Com o final de agosto e o regresso à “normalidade”, volta também o espetáculo da vida política nacional. Desta feita, perante o silêncio ensurdecedor das oposições tradicionais (ou a escassez de tempo de antena) e o trabalho de bastidores da maioria que governa (ou pelo menos para aí remetido), o tema quente desta rentrée é uma moção de censura, cujo desfecho é conhecido antes de ser oficializado: o chumbo.
O líder do Chega sabe-o perfeitamente. Contudo, na política do espetáculo, o imperativo categórico é aparecer. Sob a máxima do "falem bem ou falem mal, mas falem", esta ação alcança o seu mérito prático para o proponente. Embora estejamos perante uma clara instrumentalização dos mecanismos parlamentares para dominar a agenda mediática, a verdade é que o jogo de luzes, sombras e fumos resultou – desde a resposta “musculada” do ministro da Administração Interna (MAI) à entrada em cena do Presidente da República.
André Ventura volta a raptar a agenda pública. O descontrolo perante os microfones em busca de um soundbite fácil expôs antecipadamente as posições de quem poderia viabilizar a iniciativa. O resultado prático é perverso: discute-se obsessivamente o Chega, camuflando quer os feitos tangíveis do Governo, quer a gritante ausência de uma alternativa programática ou do palco para a expor, por parte da oposição clássica, que parece remetida a um papel de espectadora passiva. Nesta coreografia, parte da comunicação social assume uma cumplicidade involuntária, alimentando o ruído em troca de audiências fáceis.
Há uma profunda ironia nisto. A atualidade deixa-se paralisar por uma "crise artificial". Um caso grave que não devemos esquecer – o esquecimento de um ministro com escola na PJ que mantém uma serenidade aparente sob pressão – transformou-se no grande folhetim nacional, servindo apenas de palco ao proponente.
Ainda assim, o tiro mediático traz um revés estratégico. Ao esticar demasiado a corda, o Chega consegue o feito inverso: unir todos os quadrantes na defesa da estabilidade e colocar a maioria dos partidos em sintonia com Belém. No fim de contas, a defesa presidencial da estabilidade e da eficácia governativa aliada ao regular funcionamento das instituições sobrepõe-se ao ruído de fim de verão. Há uma inevitável sensação de déjà vu político. Esta postura firme dita mais uma vitória de António José Seguro sobre André Ventura, reeditando a nível institucional o duelo que os portugueses já tinham arbitrado nas urnas no início do ano.

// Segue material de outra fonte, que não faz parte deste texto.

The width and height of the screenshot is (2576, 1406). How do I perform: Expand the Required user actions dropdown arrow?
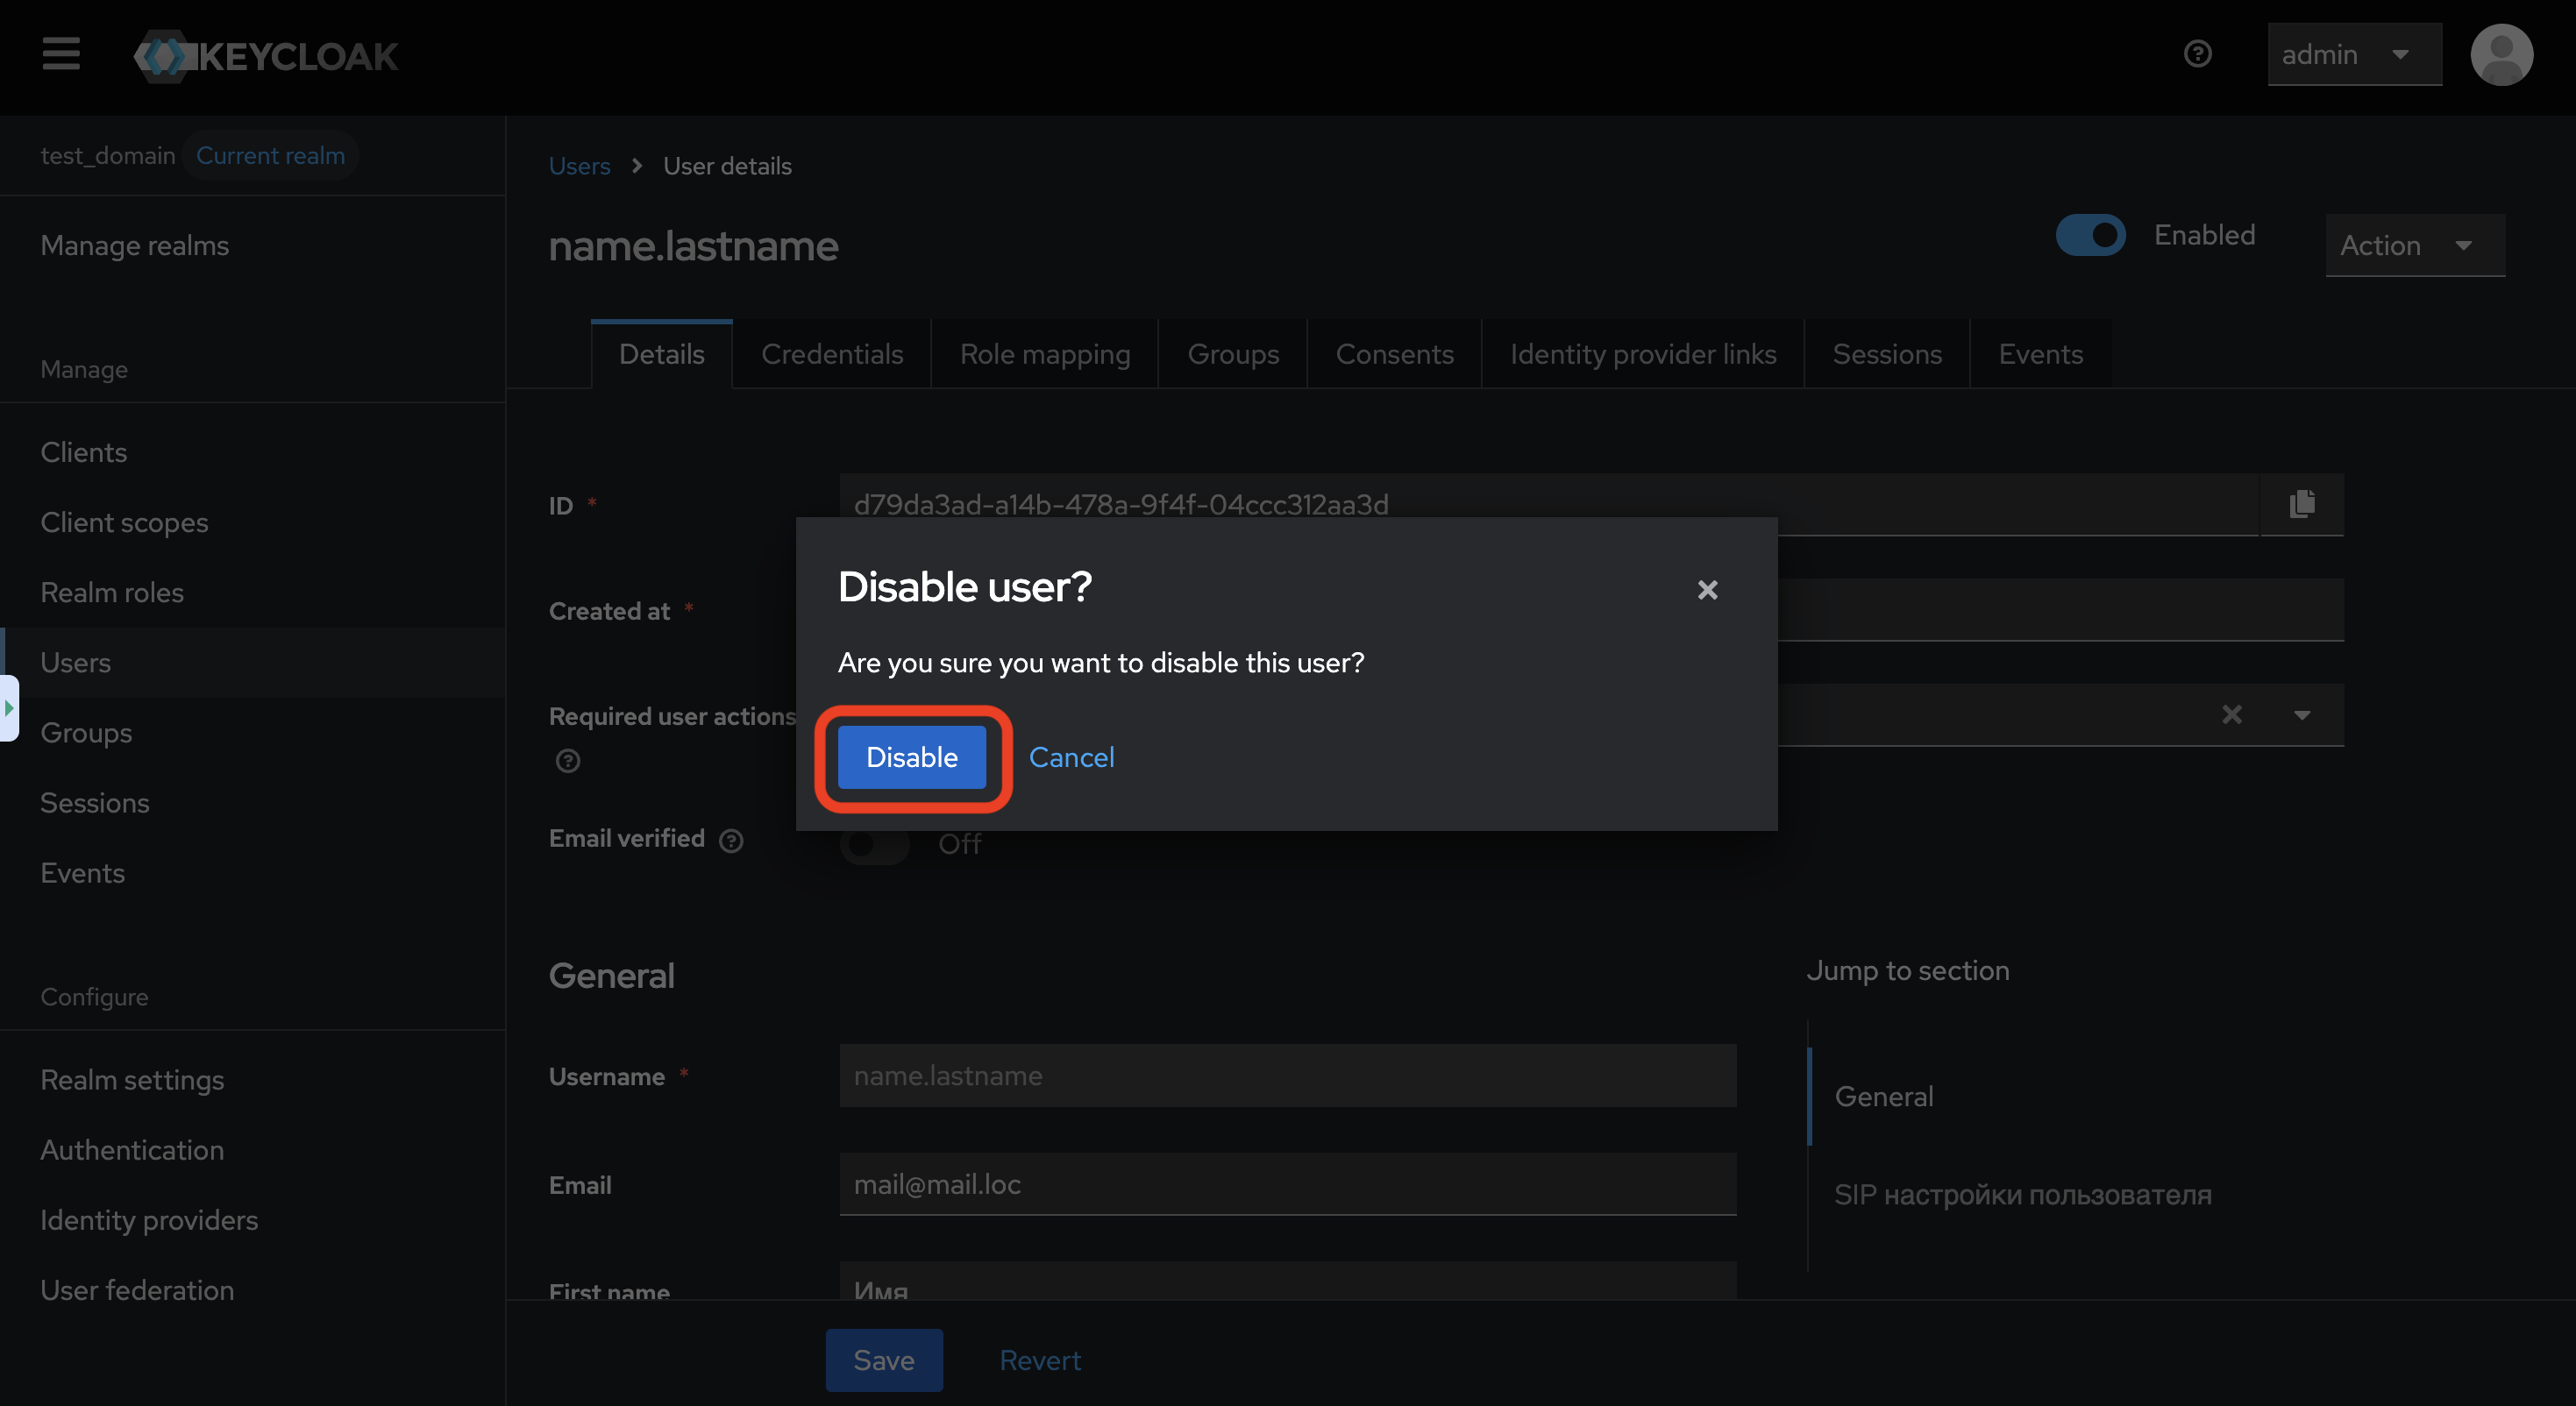coord(2301,714)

Resta ver quem, no espectro partidário, tentará capitalizar os louros desta vitória institucional.
Fica a lição para o futuro: que os partidos se organizem a tempo para uma rentrée com substância e resultados concretos, e que os eleitores consigam ver além da poeira levantada por quem pretende manipular o espetáculo. Afinal, ainda estamos no verão, e até ao outono do Orçamento do Estado ainda faltam algumas semanas.